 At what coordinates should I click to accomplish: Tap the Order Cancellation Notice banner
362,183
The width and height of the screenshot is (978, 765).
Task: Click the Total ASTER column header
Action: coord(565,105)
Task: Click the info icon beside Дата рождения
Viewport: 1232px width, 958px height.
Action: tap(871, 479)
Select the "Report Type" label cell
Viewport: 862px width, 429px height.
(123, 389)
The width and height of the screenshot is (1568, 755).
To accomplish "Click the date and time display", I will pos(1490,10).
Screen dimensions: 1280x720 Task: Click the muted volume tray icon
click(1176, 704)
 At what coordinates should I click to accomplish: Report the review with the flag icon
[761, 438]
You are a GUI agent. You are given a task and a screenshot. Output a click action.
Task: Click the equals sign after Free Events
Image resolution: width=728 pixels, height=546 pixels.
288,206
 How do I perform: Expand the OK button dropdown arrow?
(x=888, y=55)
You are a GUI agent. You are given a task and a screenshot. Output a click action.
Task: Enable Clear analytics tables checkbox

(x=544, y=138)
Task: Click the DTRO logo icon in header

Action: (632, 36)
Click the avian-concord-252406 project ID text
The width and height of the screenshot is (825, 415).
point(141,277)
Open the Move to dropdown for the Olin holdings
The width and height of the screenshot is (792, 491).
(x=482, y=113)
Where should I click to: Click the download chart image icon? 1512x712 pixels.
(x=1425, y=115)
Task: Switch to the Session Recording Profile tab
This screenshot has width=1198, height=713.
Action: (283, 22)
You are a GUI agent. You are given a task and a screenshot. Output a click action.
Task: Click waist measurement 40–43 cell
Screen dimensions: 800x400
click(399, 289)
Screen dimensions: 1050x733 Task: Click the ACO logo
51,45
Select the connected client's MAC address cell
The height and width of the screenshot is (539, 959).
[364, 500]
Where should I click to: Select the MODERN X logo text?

REQUIREMENT:
For this task, please set down every entry exactly, with no line left out.

EXERCISE SOLUTION:
 At what coordinates should I click to accomplish: Tap the Order Cancellation Notice banner
362,183
The width and height of the screenshot is (978, 765).
Task: Click the Total ASTER column header
Action: coord(565,105)
Task: Click the info icon beside Дата рождения
Viewport: 1232px width, 958px height.
Action: tap(871, 479)
Select the "Report Type" label cell
Viewport: 862px width, 429px height.
(123, 389)
The width and height of the screenshot is (1568, 755).
To accomplish "Click the date and time display", I will pos(1490,10).
Screen dimensions: 1280x720 Task: Click the muted volume tray icon
click(1176, 704)
 At what coordinates should I click to accomplish: Report the review with the flag icon
[761, 438]
You are a GUI agent. You are given a task and a screenshot. Output a click action.
Task: Click the equals sign after Free Events
Image resolution: width=728 pixels, height=546 pixels.
288,206
 How do I perform: Expand the OK button dropdown arrow?
(x=888, y=55)
You are a GUI agent. You are given a task and a screenshot. Output a click action.
Task: Enable Clear analytics tables checkbox

(x=544, y=138)
Task: Click the DTRO logo icon in header

Action: (632, 36)
Click the avian-concord-252406 project ID text
The width and height of the screenshot is (825, 415).
point(141,277)
Open the Move to dropdown for the Olin holdings
The width and height of the screenshot is (792, 491).
(x=482, y=113)
Where should I click to: Click the download chart image icon? 1512x712 pixels.
(x=1425, y=115)
Task: Switch to the Session Recording Profile tab
This screenshot has width=1198, height=713.
Action: (283, 22)
You are a GUI agent. You are given a task and a screenshot. Output a click action.
Task: Click waist measurement 40–43 cell
Screen dimensions: 800x400
click(399, 289)
Screen dimensions: 1050x733 Task: Click the ACO logo
51,45
Select the connected client's MAC address cell
The height and width of the screenshot is (539, 959).
[364, 500]
Where should I click to: Select the MODERN X logo text?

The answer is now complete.